Hay errores que no sueles olvidar y que casi está bien que ocurran. El maratón de Florencia ha traído uno: aprender a desayunar bien antes de competiciones fuertes. Una carrera a la que había llegado perfectamente, bien de piernas y bien de sensaciones, tirada por la borda por un fallo infantil.
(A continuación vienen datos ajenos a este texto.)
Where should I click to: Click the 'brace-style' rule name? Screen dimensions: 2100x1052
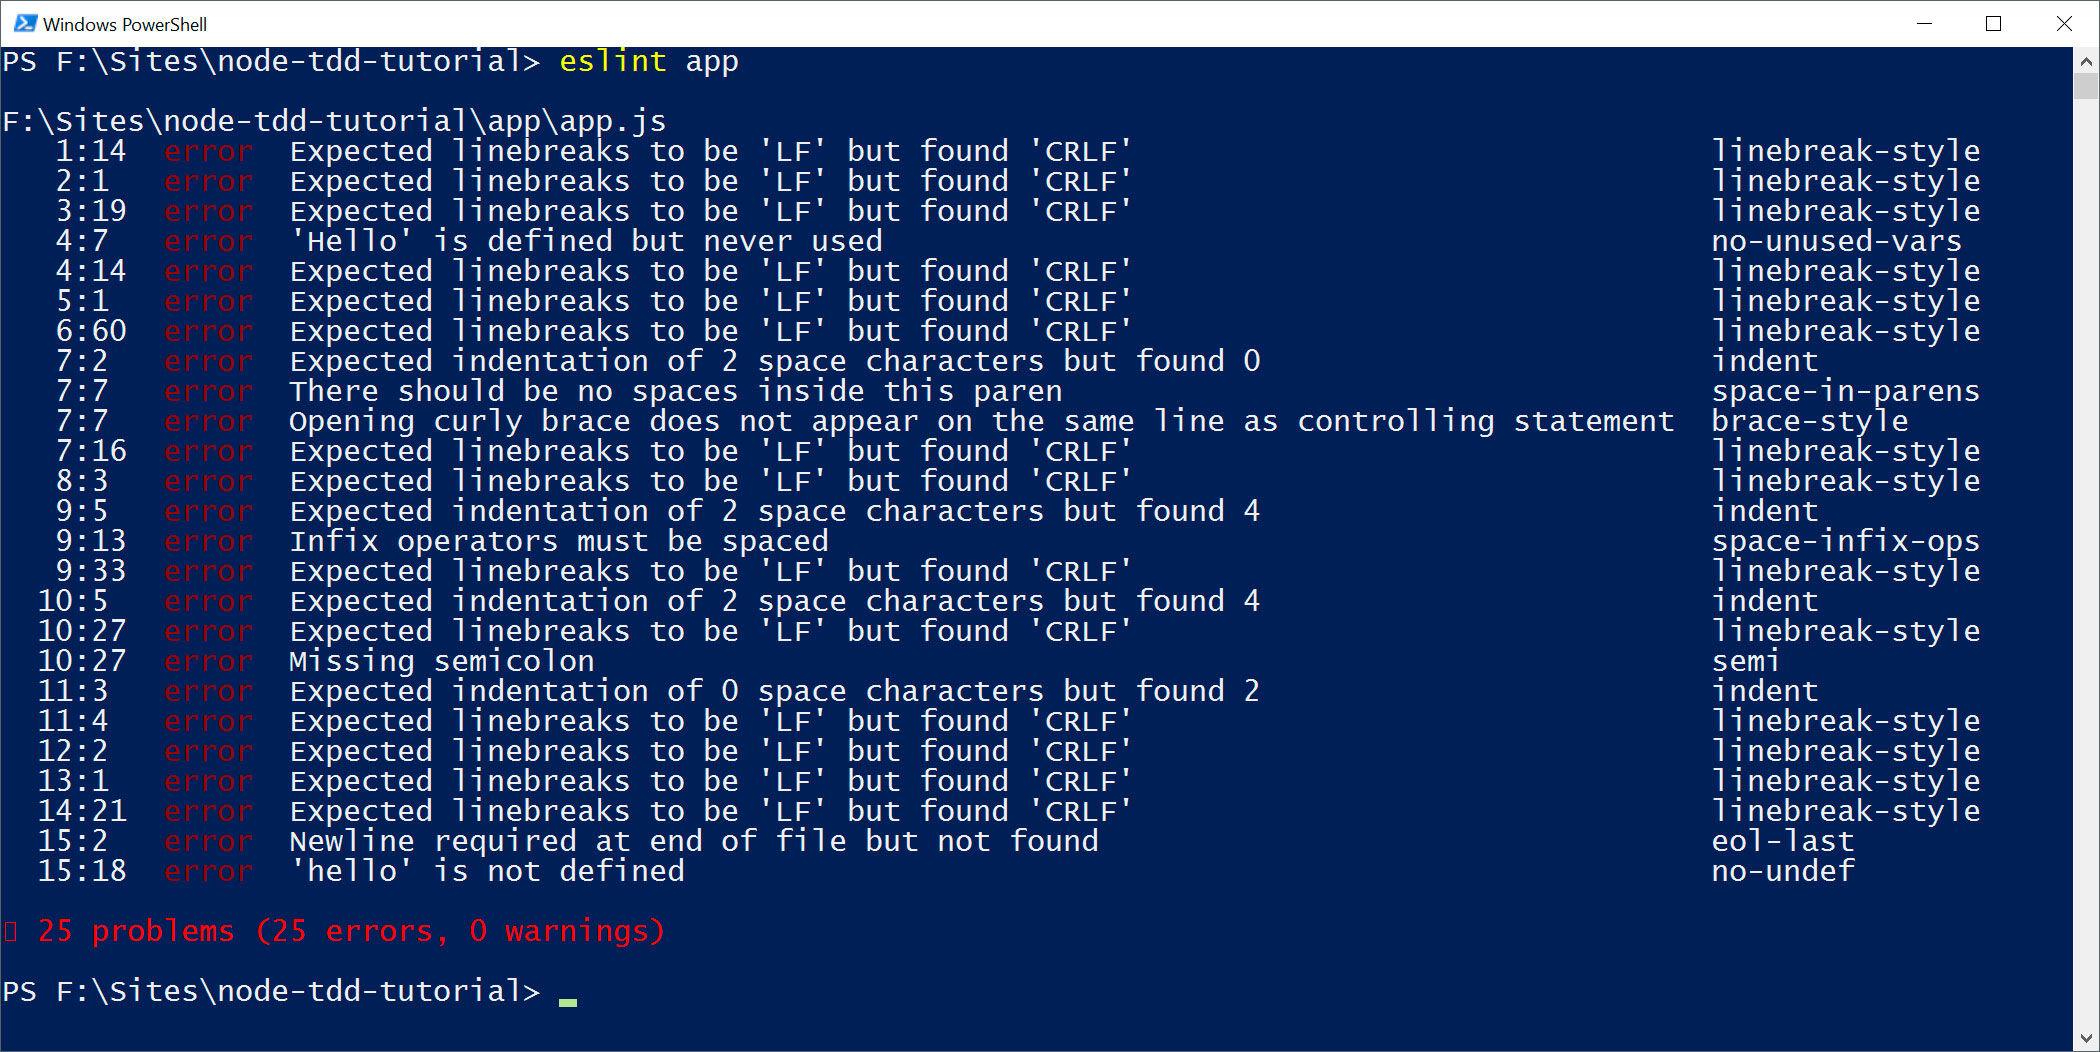pos(1809,421)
Habíamos llegado a Florencia el sábado por la mañana. Tras una comida rápida, las visitas de rigor al David de Miguel Ángel y a la feria del corredor (horrorosa, por cierto) y paseo por el centro de la ciudad, fuimos a cenar: ñoquis, embutido y ensalada, más postre. Bien, los manidos hidratos de carbono y las proteínas. Entramos en un supermercado y compramos leche y barritas de cereales para desayunar yo, y punto. Y nos fuimos a la cama pronto, entorno a las diez; estábamos muy cansados.

Me levanté a las seis de la mañana. Fui dos veces al servicio antes de empezar a vestirme. Bebí unos tragos de leche, y me comí dos barritas. Preparé el dorsal, otras dos barritas de las que traía de Barcelona, los geles, y para la salida, que estaba a veinte minutos andando. Judit se quedó durmiendo en el hotel.
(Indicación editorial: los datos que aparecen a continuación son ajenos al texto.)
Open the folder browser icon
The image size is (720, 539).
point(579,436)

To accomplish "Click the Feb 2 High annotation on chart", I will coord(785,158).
Hacía frío, y yo llevaba camiseta interior larga y encima la del club y cortavientos. Sabía que al final me iba a sobrar, pero como iba solo, preferí esta opción a la de empezar tiritando. En la línea de salida un auténtico descontrol: muchísima gente y pocas puertas de entrada. Al ritmo de afluencia que se está yendo, algún día pasará algo en alguna carrera.

Salida a las nueve en punto. Primeros kilómetros por una vía principal de circunvalación. Estabilizo entorno a los cinco minutos por kilómetro. No voy cómodo, pero tampoco voy mal. Adelanto a la liebre de 3h30′. A partir del kilómetro cinco nos meten en un parque en el que hay que hacer casi diez kilómetros en tres rectas bastante aburridas. Rompo a sudar y empiezo a encontrarme bien, suelto. Bebo agua cada diez minutos, y en el minuto cincuenta me tomo la primera barrita energética.
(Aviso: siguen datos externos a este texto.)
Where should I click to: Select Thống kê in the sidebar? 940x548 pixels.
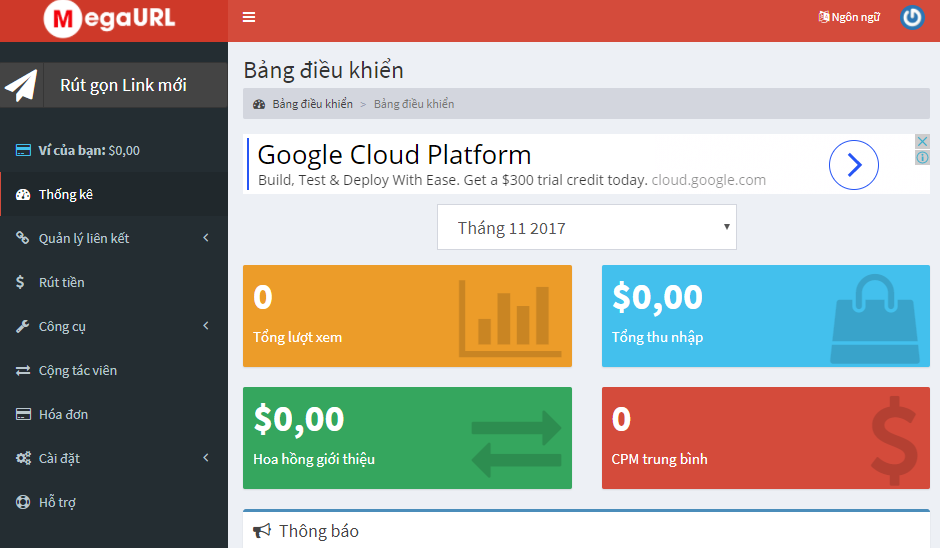pyautogui.click(x=66, y=194)
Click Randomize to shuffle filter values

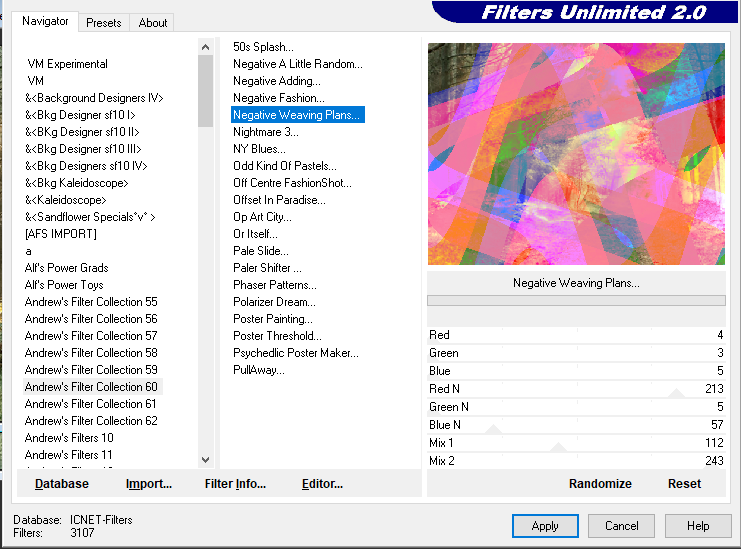[x=600, y=484]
Llegamos al veinte y voy fino, a ritmo de 4’55” el kilómetro. Entramos en zona de mucho público. De pronto, en una rampa del km 22, tomo conciencia de que aún queda la mitad del recorrido, que nos va a llevar por la zona más aburrida, fuera de la ciudad, y noto que tengo poca energía. Tomo el primer gel pero ya es tarde, en el 26 veo que no tengo fuerzas y que voy a sufrir mucho. Pienso en abandonar, porque mi ritmo está bajando radicalmente:

 

La gente empieza a adelantarme y me deprimo. Quedan doce kilómetros que se me van a hacer eternos. Lo único que no quiero es parar, bajo el ritmo radicalmente, sin preocuparme del tiempo, con la intención de continuar, pero llegados al 36 mis piernas no dan para más y comienzo a andar. Incluso paro a estirar un poco. Siento que estoy fracasando, tan fuerte que venía, con intención de hacer 3h30′, y ahora dándome con un canto en los dientes si bajo de las 4h. Me cruzo en el km 39 con Judit. Le digo que voy mal, que la quiero, y que tardaré en llegar al hotel más de lo previsto.

En el 41, ya de bajada, intento subir un poco el ritmo, al fin y al cabo ya solo quedan diez minutos de carrera. Sigue adelantándome gente, pero me da igual: solo quiero llegar al arco de meta. Comienzo a pensar que pese a haber parado, lo importante es acabar, que no lo puede decir todo el mundo, y aprender de la experiencia. Aunque en ese momento pensaba que el problema había radicado en forzar a los 4’50” / 4’55” hablándolo por la noche con Carlos nos dimos cuenta de que no había sido así. En primer lugar el desayuno había sido pobre y me había quedado sin fuerzas mucho antes de lo previsto, de tal manera que los geles apenas me hicieron efecto porque ya iba vacío, y en segundo lugar el entrenamiento del domingo anterior me había cargado las piernas más de lo debido.

Errores infantiles de los que hay que aprender, sin duda.

Acabo al final en 3h56′, tres minutos peor que en Barcelona 2013. Habrá que esperar hasta marzo de 2014 para intentarlo de nuevo.